-- Opening Marker --

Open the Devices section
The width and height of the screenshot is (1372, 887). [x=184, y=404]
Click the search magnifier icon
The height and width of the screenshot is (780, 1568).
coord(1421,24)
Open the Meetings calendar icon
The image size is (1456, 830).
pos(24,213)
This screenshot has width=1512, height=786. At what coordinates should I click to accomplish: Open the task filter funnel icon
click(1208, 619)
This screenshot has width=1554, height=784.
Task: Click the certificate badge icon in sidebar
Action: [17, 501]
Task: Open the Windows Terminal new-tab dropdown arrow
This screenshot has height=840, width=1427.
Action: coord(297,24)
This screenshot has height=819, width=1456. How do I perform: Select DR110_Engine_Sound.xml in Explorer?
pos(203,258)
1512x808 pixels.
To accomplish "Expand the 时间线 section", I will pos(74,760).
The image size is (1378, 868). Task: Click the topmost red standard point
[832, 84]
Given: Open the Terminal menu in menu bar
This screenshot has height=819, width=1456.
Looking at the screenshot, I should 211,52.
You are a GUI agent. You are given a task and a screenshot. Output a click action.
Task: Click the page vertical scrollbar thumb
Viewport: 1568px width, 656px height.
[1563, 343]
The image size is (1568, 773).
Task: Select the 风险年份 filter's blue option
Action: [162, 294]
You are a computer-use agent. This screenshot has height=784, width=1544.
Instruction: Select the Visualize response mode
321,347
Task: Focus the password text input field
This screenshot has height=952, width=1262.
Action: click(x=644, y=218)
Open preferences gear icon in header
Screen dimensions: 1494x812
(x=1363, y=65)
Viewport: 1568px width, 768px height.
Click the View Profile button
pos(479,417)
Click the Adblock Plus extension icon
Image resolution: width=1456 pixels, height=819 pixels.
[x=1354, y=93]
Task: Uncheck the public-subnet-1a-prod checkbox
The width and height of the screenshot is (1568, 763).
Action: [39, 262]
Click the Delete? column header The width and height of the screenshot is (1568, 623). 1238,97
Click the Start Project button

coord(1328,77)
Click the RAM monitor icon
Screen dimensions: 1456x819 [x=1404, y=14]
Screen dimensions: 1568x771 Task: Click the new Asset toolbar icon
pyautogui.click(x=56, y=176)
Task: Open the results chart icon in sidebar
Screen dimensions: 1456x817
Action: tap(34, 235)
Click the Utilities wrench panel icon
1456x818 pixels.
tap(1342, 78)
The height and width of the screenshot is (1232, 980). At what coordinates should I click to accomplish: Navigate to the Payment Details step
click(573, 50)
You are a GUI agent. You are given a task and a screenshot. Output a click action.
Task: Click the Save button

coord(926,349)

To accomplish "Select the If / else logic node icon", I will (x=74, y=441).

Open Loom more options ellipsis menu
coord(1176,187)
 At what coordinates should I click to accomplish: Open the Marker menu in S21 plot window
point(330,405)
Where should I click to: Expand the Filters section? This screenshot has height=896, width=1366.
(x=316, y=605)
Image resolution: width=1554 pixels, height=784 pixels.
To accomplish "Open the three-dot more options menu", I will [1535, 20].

-- Closing Marker --

_What is needed_: Starting from the records above, copy each line where the string "Terminal" is found.

_Answer for the task_:
Task: Open the Windows Terminal new-tab dropdown arrow
Given: Open the Terminal menu in menu bar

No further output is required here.